Елена на секунду опешила, не понимая, шутит он или всерьез – и тщетно пытаясь приладить указанные цитаты к известным ей, публиковавшимся в Союзе, рассказам. И, застыв возле подъезда, и подгибая изнутри озябшими пальцами вытянутые рукава своей куртки вместо варежек, не знала, как растянуть минутки разговора, неумолимо сжираемые зашкаливающим холодом.
– Да ты еще, кажется, классику не читала? – рассмеялся Крутаков. Поежился, сведя плечи. И запросто предложил: – Ну что, поедем ко мне в гости, что ли?

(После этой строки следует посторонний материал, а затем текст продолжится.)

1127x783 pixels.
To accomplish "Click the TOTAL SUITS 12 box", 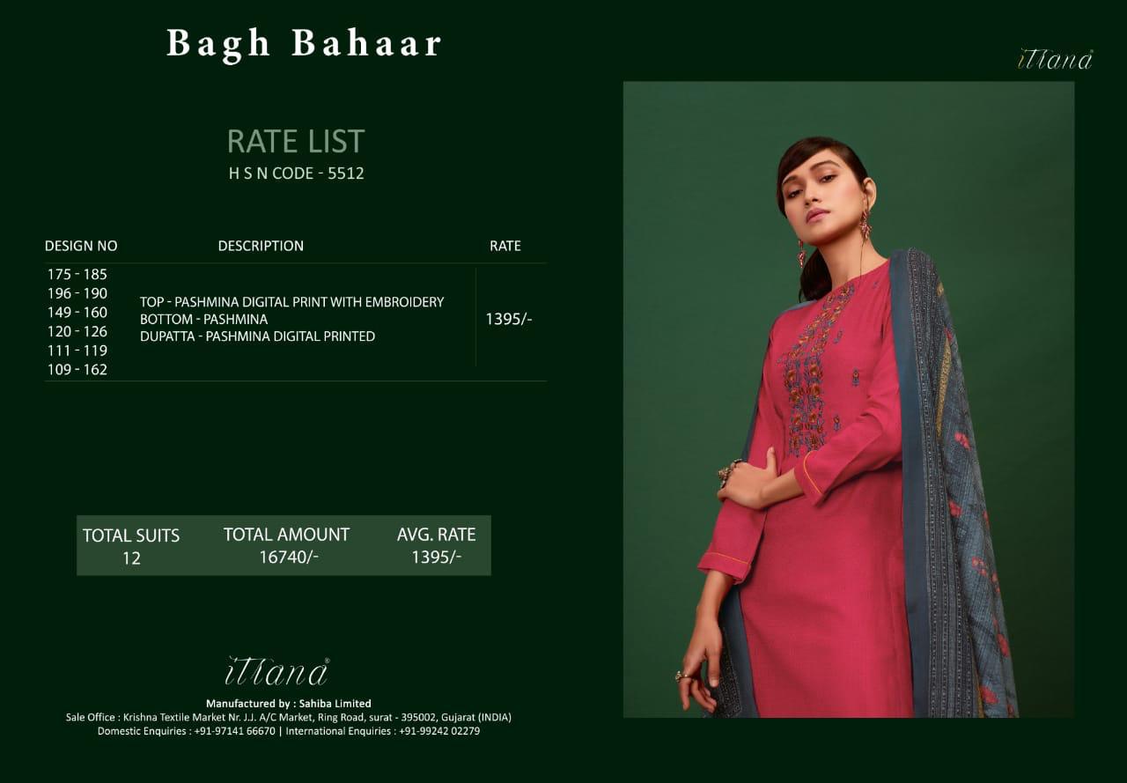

Холодно здесь торррчать.
Тот сорт остановок метро, вернее – ту запредельную степень отверженности жилья от метро, ту неисследованную никем и никогда до конца, и неисповедимую, тайгу новостроек, в которую вез ее Крутаков, Анастасия Савельевна, обыкновенно (когда случалось метаться в такие гости), между собой, учтиво перефразируя народное наречие, лирично называла: Лыково-Перекукуево.
Впрочем, Крутаковская станция метро была всего-то в двадцати минутах езды от Пушкинской – не такая даже и окраина, но уж там нужный автобус не пришел, а ненужный – завез их куда-то не туда, и шли они уже минут двадцать пять, а все не было конца и края смерзшимся газонам с полынными обрубками и кленовыми остовами торчком во льду под ногами, и пустынным озверевшим заледеневшим детским площадкам (где страшно было и представить, как притронуться к режущим, наверняка, от мороза, отблескивавшим от фонаря как клинок, железным обезьяньим дугам), и страшным, неосвещенным изнутри бойлерным с двухслойными бронебойными мутно-бутылочными стеклами в полстены, мимо которых по диагонали они шествовали, и очень высокоэтажным, очень блочным, и очень смороженным на вид домам с морозными огоньками, мерцавшими, как из снежной избы – так что казались все эти здания Елене уже одним и тем же навязчивым домом, – который, как оборотень, вырастал все снова и снова у них на пути, – просто, подворачиваясь разным углом и ракурсом, – и казалось немыслимым, что дома все такие одинаковые, из таких одинаковых кубиков сделанные – и, что – нельзя, что ли, из всего этого конструктора скомбинировать скорее уже нужный дом и подъезд?! И казалось, что замерзнут они сейчас посреди этих без всякой системы промозгло неверно светящихся многоэтажных чужих кухонь и яростно блистающих шестнадцатиэтажных шахт мусоропроводов – как ямщик в степи.